Lagom Insights: o locutor de sete milhões de jogos
O locutor de sete milhões de jogos
Como a IA gerativa polariza transmissão olímpica entre reis e peões
A TV NBC, dos Estados Unidos, vai usar inteligência artificial para gerar resumos de partidas da Olimpíada de Paris. A produção de resumos de jogos a partir de dados estruturados não é novidade há mais de dez anos, mas a IA gerativa permite fazer esses resumos chamando o espectador pelo nome e usando a voz do locutor Al Michaels. Trata-se de uma espécie de Galvão Bueno lá deles, narrando jogos na TV desde 1971 e no streaming da Amazon desde o ano passado.
+++
■ TAREFA ESCRITA 1:
Apresente como lista numerada as linhas de Entradas salvas, da linha que contém "has height=992, width=650." até a última linha, inclusive as duas. Omita as linhas em branco e as imagens.
O texto e as linhas são materiais independentes entre si.

Entradas salvas:
+++
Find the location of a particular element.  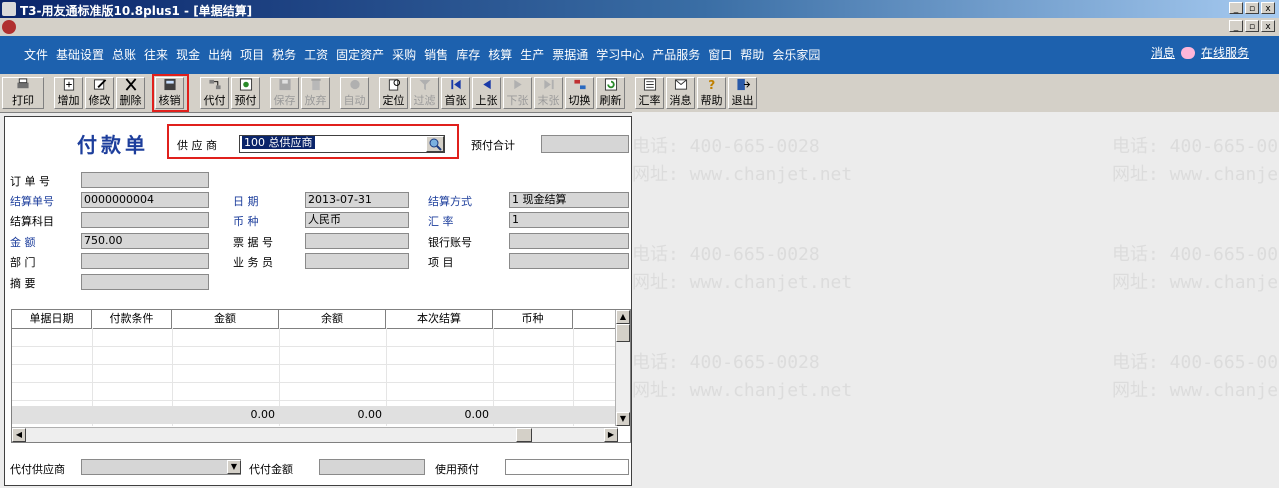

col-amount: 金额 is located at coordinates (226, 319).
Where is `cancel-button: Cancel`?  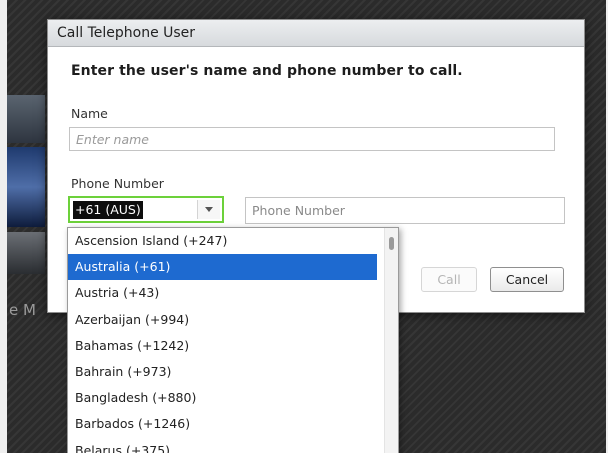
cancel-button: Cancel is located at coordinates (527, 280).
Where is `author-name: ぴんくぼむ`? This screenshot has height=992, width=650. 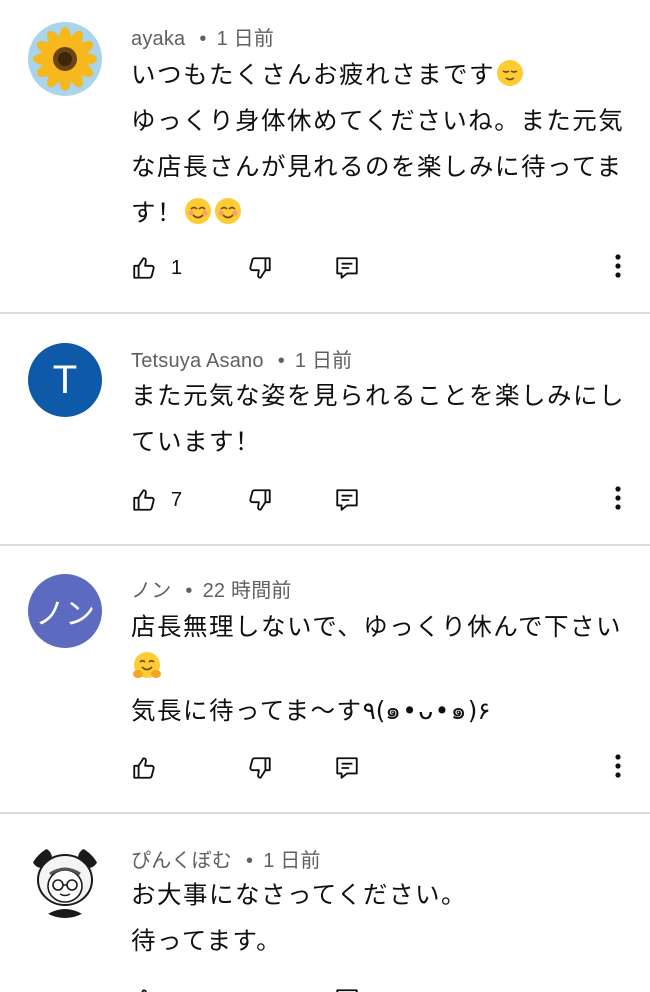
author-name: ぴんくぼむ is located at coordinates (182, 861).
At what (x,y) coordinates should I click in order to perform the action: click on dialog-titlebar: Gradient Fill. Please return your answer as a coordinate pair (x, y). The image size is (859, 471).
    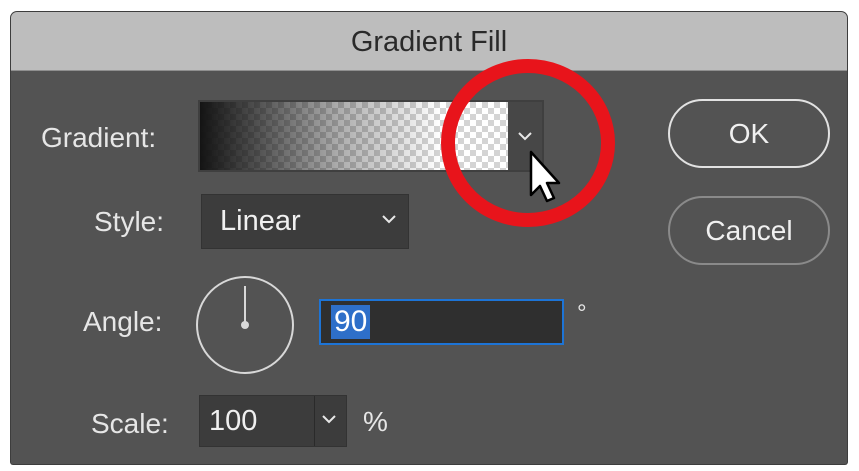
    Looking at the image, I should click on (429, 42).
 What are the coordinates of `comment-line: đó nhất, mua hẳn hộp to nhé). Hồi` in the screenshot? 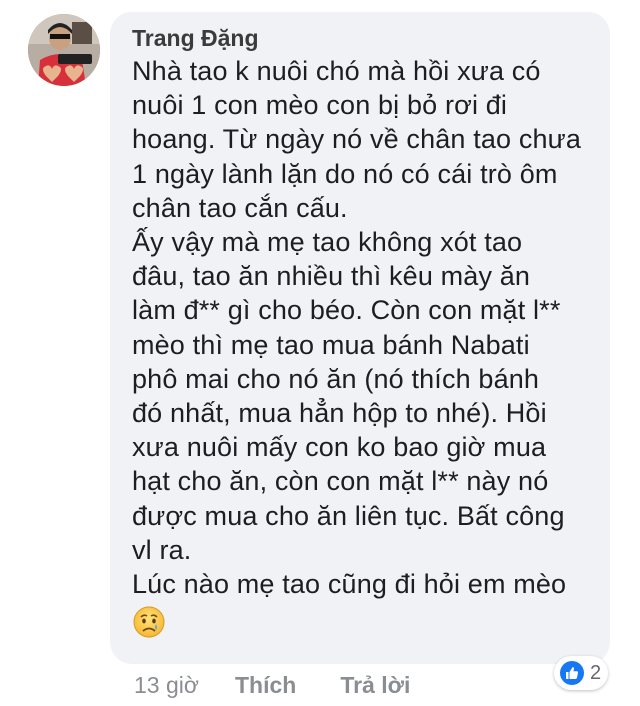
+++
■ TAREFA ESCRITA 2:
Responda com base no texto:
(a) Qual emissora vai usar inteligência artificial para gerar resumos de partidas da Olimpíada de Paris?
(b) Desde que ano Al Michaels narra jogos na TV?
(c) Há quanto tempo a produção de resumos de jogos a partir de dados estruturados deixou de ser novidade?

■ RESPOSTA 1:
1. Where is `author-name: ぴんくぼむ`? This screenshot has height=992, width=650. 
2. author-name: ぴんくぼむ is located at coordinates (182, 861).
3. At what (x,y) coordinates should I click in order to perform the action: click on dialog-titlebar: Gradient Fill. Please return your answer as a coordinate pair (x, y). The image size is (859, 471).
4.     Looking at the image, I should click on (429, 42).
5.  What are the coordinates of `comment-line: đó nhất, mua hẳn hộp to nhé). Hồi` in the screenshot? 

■ RESPOSTA 2:
(a) A TV NBC, dos Estados Unidos.
(b) Desde 1971.
(c) Há mais de dez anos.